Yul Brynner/Westworld (MGM, 1973)
Yul Brynner plays The Gunslinger, a robotic creation who serves at the leisure of tourists visiting a futuristic amusement park called Westworld. The Gunslinger is the resident robotic heavy, challenging guests to gunfights, but pre-programmed to lose every time. But when the robots at Westworld, Romanworld and Medievalworld began to malfunction, the tourists and employees become the quarry. Brynner – all decked out in black like his mercenary character Chris in The Magnificent Seven (1960) – is an eletronic hoot, dispensing of John Blane (James Brolin) in a fast-draw contest and then tracking his fleeing buddy Peter Martin (Richard Benjamin) via infrared vision. "Draw," Brynner's Gunglsinger declares in a deep, menacing voice, making him the number one heavy in science fiction westerns.

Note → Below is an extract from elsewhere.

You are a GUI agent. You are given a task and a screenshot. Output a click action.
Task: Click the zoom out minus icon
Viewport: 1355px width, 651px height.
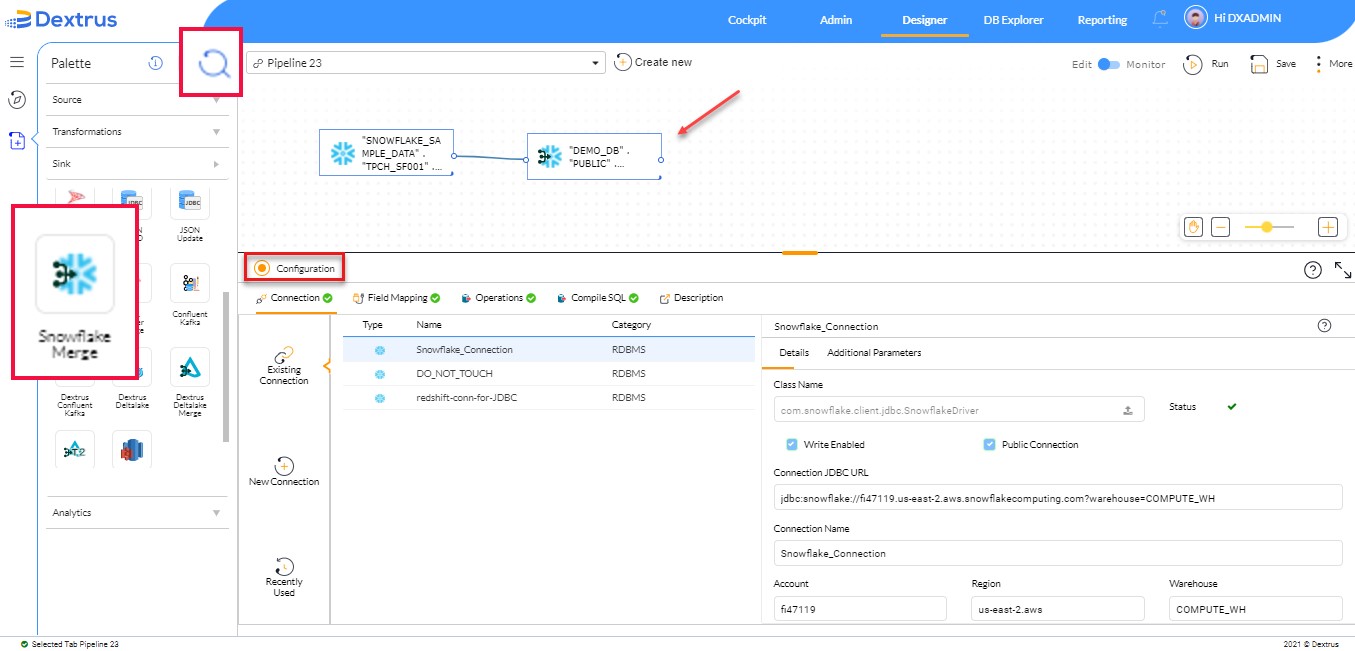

Yul Brynner as The Gunslinger in Westworld (1973) - MGM
Ten More Great Western Movie Heavy Performances
- Dan Duryea/Winchester '73 (1950)
- Bruce Dern/Hang 'Em High (1968)
- Ernest Borgnine/Johnny Guitar (1954)
- Henry Fonda/Once Upon a Time in the West (1968)
- Chuck Connors/Support Your Local Gunfighter (1971)
- Lee Marvin/Hangman's Knot (1952)
- Jack Elam/Rawhide (1951)
- Eli Wallach/The Magnificent Seven (1960)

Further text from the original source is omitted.